## What you should do
Rewrite the data from the line containing "Given: Expand the info details for first row" through the line containing "pos(331,526)" as a numbered list, leaving out any blank lines.
___ Records for this task
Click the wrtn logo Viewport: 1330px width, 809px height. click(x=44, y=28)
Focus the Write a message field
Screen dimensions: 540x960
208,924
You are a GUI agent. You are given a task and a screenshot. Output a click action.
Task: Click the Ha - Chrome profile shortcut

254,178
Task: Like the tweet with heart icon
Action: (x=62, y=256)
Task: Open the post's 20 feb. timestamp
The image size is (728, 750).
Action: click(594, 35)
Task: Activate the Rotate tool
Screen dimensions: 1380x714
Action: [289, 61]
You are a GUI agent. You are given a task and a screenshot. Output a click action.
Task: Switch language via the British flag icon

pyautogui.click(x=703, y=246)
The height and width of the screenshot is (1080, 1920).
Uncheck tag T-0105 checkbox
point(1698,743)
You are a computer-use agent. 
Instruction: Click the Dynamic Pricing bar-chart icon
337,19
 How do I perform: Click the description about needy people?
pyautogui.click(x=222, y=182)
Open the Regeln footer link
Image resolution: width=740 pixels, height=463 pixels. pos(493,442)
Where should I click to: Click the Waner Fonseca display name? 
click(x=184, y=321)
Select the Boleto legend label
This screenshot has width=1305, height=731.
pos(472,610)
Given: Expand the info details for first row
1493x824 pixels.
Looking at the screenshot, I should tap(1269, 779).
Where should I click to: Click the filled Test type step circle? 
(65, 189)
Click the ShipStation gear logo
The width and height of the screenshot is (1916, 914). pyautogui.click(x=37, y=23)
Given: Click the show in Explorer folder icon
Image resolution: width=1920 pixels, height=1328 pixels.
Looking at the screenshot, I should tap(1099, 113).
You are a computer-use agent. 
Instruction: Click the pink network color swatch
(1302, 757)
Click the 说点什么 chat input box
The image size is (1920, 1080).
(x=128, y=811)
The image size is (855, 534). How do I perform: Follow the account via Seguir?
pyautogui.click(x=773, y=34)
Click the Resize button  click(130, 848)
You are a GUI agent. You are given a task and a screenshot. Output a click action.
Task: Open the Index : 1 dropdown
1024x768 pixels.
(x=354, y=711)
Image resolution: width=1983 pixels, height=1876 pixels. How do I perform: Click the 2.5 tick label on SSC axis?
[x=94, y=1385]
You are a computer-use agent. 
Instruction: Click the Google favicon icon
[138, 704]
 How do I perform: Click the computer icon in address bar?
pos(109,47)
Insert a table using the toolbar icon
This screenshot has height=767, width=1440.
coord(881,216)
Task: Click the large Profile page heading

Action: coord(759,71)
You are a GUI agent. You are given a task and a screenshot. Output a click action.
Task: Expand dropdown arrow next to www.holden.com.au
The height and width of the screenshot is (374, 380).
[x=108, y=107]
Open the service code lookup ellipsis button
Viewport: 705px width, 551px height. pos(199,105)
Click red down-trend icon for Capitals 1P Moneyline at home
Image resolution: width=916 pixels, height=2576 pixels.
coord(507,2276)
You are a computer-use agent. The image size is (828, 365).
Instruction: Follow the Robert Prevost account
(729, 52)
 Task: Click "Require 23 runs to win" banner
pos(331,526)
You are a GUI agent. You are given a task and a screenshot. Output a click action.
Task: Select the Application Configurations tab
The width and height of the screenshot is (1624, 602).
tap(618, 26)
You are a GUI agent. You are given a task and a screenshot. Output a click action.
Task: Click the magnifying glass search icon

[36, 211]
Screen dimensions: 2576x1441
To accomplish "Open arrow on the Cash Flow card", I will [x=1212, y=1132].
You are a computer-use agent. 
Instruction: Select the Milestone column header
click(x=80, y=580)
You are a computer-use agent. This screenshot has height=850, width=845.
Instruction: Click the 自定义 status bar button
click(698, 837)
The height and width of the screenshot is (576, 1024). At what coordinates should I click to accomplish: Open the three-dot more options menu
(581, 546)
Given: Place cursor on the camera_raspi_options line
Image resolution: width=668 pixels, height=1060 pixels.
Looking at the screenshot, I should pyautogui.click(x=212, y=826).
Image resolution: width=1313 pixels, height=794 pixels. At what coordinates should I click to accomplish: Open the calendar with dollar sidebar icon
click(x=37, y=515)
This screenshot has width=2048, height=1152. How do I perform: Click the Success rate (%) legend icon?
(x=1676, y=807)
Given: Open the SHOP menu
______
## Response below
1. Given: Expand the info details for first row
2. 1493x824 pixels.
3. Looking at the screenshot, I should tap(1269, 779).
4. Where should I click to: Click the filled Test type step circle? 
5. (65, 189)
6. Click the ShipStation gear logo
7. The width and height of the screenshot is (1916, 914). pyautogui.click(x=37, y=23)
8. Given: Click the show in Explorer folder icon
9. Image resolution: width=1920 pixels, height=1328 pixels.
10. Looking at the screenshot, I should tap(1099, 113).
11. You are a computer-use agent. 
12. Instruction: Click the pink network color swatch
13. (1302, 757)
14. Click the 说点什么 chat input box
15. The image size is (1920, 1080).
16. (x=128, y=811)
17. The image size is (855, 534). How do I perform: Follow the account via Seguir?
18. pyautogui.click(x=773, y=34)
19. Click the Resize button  click(130, 848)
20. You are a GUI agent. You are given a task and a screenshot. Output a click action.
21. Task: Open the Index : 1 dropdown
22. 1024x768 pixels.
23. (x=354, y=711)
24. Image resolution: width=1983 pixels, height=1876 pixels. How do I perform: Click the 2.5 tick label on SSC axis?
25. [x=94, y=1385]
26. You are a computer-use agent. 
27. Instruction: Click the Google favicon icon
28. [138, 704]
29.  How do I perform: Click the computer icon in address bar?
30. pos(109,47)
31. Insert a table using the toolbar icon
32. This screenshot has height=767, width=1440.
33. coord(881,216)
34. Task: Click the large Profile page heading
35. Action: coord(759,71)
36. You are a GUI agent. You are given a task and a screenshot. Output a click action.
37. Task: Expand dropdown arrow next to www.holden.com.au
38. The height and width of the screenshot is (374, 380).
39. [x=108, y=107]
40. Open the service code lookup ellipsis button
41. Viewport: 705px width, 551px height. pos(199,105)
42. Click red down-trend icon for Capitals 1P Moneyline at home
43. Image resolution: width=916 pixels, height=2576 pixels.
44. coord(507,2276)
45. You are a computer-use agent. The image size is (828, 365).
46. Instruction: Follow the Robert Prevost account
47. (729, 52)
48.  Task: Click "Require 23 runs to win" banner
49. pos(331,526)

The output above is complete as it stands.